* _Короткое задание 1_:
Ответьте на вопросы по тексту о парке Бют-Шомон:
(a) До какой станции метро автор советует доехать, чтобы попасть в парк?
(b) Почему карьеры одно время называли Американскими?
(c) Кто подписал перемирие со стороны русских?
* _Короткое задание 2_: Напишите продолжение текста о парке Бют-Шомон, начиная сразу после его последнего предложения.

* _Отрывок для чтения_:

На северо-востоке Парижа чуть севернее Бельвиля на площади в двадцать с лишним гектаров разместился один из самых очаровательных парков Парижа – парк Бют-Шомон, точно сошедший с романтического полотна Юбера Робера. Устанете шататься по городу, надоедят шум, машины и вонь – махните на метро до станции «Бозарис»: отдохнете на берегу озера в парке Бют-Шомон. Я так иногда поступаю…
Гора эта раньше была лысой, пыльной, драной и вдобавок пользовалась дурной репутацией. Ободрали ее строители. Тут были каменоломни, добывали гипс, одно время карьеры называли даже Американскими или Миссисипскими, потому что гипс из них отправляли в Америку. В пещерах и лабиринтах, вырытых заготовителями, прятался всякий подозрительный люд – грабители, бандиты, нищие. Будущие герои «Баллады о повешенных» и ее автор, прославленный французский поэт, уголовник и расстрига Франсуа Вийон, были здесь нередкие ночные гости (русской-то публике забулдыга-поэт стал скорее известен благодаря прекрасной «Молитве» Окуджавы, чем благодаря переводам)…
Прошли столетия, и крутой холм на севере Парижа стал свидетелем блистательной русской победы. Это было 30 марта 1814 года. Не выдержав натиска казаков, французская Национальная гвардия отступила… В харчевне «При садочке», что на северной окраине Парижа, у нынешней заставы (а тогдашней деревни) Ла Билет между представителями союзных войск и защитниками Парижа было подписано перемирие. Со стороны русских его подписали полковник Михаил Орлов и граф Нессельроде. Был уже пятый час пополудни. Выйдя из харчевни, полковник послал флигель-адъютанта скакать к императору с известием. Кое-где еще слышались выстрелы. Бились за каналом Урк и на Монмартре, куда известие о перемирии еще не дошло.

* _Предоставленные записи_:
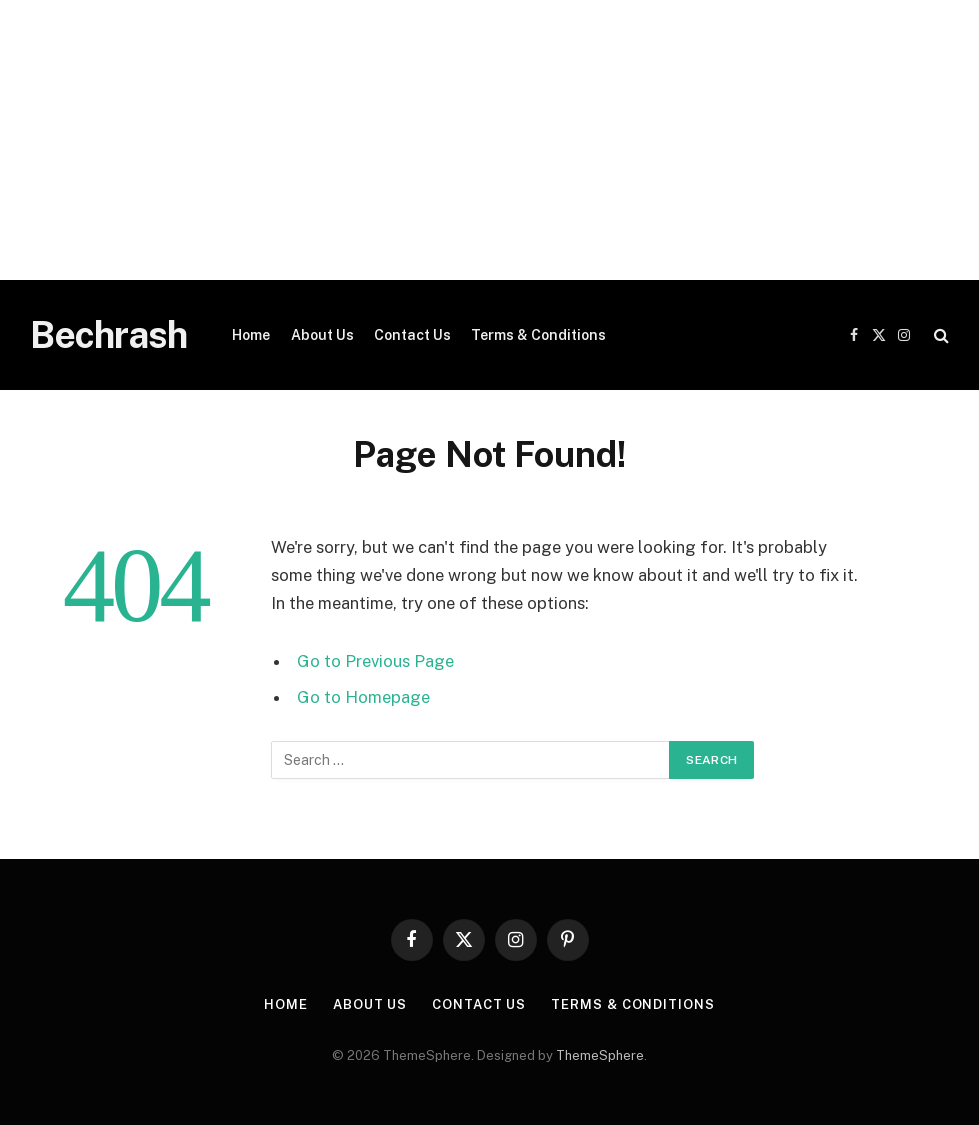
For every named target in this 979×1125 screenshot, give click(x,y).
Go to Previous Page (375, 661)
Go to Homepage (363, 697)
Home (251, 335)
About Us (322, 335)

* _Письменный ответ 1_:
(a) Автор советует доехать до станции «Бозарис».
(b) Их так называли, потому что гипс из них отправляли в Америку.
(c) Со стороны русских перемирие подписали полковник Михаил Орлов и граф Нессельроде.

* _Письменный ответ 2_:
А на холме Шомон стояла группа русских военных… Предоставлю, впрочем, слово Николаю Бестужеву, которому посчастливилось находиться там в этот исторический день:
«На обрывистой горе Шомон… подле самого обрыва, обращенного к городу, стояли четыре человека… Один из четырех был высокого роста, плечист и чрезвычайно строен, несмотря на небольшую сутуловатость, которую скорее можно было приписать привычке держать вперед голову, нежели природному недостатку. Прекрасное белокурое лицо его было осенено шляпою с белым пером: на конногвардейском вицмундире была одна только звезда… Это был душа союза и герой этого дня император Александр…»
Бестужев рассказывает, что государь обратил «довольственный взор на Париж, как на приобретенную награду, как на залог спокойствия народов. Солнце садилось: город развертывался, как на скатерти под его ногами. Малочисленные остатки французских войск поспешно отступали отовсюду… »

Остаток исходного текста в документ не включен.